#### [Work item]
The count of lines with the string "settings" in the material is all that should be returned.

Data excerpts Start Marker

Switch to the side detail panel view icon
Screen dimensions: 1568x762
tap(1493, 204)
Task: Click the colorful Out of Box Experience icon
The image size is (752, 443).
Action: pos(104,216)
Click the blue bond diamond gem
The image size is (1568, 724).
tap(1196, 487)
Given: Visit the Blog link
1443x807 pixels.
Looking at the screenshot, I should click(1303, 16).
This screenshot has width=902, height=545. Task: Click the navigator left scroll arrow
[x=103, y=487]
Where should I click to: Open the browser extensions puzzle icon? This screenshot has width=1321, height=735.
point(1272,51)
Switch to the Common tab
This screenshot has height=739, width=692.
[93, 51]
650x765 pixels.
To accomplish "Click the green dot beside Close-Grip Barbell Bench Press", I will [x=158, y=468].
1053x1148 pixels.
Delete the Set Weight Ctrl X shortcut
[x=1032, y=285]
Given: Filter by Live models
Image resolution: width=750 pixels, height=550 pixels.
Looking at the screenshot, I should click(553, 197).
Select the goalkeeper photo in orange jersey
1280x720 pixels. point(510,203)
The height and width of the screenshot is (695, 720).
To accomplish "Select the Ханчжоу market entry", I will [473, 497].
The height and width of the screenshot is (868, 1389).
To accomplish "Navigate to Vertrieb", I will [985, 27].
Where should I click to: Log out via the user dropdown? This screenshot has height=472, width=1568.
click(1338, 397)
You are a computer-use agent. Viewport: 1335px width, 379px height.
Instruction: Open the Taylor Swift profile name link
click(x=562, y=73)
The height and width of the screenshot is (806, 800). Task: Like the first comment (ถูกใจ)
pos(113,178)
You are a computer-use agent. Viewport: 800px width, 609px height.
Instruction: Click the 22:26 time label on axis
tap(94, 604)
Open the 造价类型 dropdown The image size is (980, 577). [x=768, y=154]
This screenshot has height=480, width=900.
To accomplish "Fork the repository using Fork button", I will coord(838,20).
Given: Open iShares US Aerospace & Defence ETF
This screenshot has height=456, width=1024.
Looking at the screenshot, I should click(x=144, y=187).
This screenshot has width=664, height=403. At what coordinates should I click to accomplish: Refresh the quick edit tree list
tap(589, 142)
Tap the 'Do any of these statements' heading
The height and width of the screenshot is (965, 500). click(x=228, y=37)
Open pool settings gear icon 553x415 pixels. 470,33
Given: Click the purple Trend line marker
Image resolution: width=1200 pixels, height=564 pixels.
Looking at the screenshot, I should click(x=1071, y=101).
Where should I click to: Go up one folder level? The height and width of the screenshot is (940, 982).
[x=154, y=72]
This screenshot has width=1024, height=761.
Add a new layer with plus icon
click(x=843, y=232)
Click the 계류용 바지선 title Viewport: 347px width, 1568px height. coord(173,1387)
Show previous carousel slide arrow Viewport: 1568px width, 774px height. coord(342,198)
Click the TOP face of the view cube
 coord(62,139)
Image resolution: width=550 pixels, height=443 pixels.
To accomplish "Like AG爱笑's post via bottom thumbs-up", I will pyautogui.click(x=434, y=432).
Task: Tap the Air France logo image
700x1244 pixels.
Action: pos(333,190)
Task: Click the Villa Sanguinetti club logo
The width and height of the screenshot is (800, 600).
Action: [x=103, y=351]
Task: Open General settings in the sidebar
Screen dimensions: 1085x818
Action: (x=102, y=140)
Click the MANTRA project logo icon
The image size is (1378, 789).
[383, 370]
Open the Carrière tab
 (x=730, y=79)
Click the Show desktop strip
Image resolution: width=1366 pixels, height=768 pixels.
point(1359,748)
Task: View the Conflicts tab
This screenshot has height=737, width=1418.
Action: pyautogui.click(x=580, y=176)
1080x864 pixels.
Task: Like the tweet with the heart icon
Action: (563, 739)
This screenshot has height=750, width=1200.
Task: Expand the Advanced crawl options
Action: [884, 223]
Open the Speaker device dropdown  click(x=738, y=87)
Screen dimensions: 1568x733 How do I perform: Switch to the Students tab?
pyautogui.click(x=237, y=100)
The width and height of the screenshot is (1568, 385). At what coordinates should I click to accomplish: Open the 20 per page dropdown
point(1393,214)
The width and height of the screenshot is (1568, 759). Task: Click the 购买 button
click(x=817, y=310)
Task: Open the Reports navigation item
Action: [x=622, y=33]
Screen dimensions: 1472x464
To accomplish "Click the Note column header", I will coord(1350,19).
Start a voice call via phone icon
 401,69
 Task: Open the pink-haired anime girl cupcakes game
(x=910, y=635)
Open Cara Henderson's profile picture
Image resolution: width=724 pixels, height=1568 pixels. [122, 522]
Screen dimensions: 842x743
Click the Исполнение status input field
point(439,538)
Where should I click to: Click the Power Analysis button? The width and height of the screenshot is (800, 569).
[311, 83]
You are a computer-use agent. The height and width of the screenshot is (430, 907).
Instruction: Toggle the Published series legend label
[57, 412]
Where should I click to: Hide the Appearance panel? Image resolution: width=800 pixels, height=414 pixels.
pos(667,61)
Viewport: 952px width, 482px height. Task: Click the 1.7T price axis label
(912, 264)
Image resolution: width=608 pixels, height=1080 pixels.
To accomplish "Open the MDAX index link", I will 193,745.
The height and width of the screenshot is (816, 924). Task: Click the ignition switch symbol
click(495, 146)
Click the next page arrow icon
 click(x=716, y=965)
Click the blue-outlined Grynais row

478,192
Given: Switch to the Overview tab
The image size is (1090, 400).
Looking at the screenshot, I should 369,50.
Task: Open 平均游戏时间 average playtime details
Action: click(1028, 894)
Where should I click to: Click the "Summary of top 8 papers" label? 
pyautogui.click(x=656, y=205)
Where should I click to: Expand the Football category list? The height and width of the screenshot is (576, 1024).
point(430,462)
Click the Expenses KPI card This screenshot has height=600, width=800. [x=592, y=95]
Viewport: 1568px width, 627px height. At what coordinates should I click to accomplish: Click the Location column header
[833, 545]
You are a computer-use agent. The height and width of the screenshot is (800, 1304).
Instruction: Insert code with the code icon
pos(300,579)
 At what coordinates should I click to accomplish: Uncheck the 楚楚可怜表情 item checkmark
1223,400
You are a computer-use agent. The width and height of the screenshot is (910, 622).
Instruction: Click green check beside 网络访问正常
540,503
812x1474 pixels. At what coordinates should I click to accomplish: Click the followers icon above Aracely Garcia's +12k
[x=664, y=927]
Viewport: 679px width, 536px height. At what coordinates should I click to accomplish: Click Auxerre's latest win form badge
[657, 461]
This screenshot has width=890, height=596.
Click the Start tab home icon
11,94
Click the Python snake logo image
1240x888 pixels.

Data excerpts End Marker

#### [Answer to the exercise]
2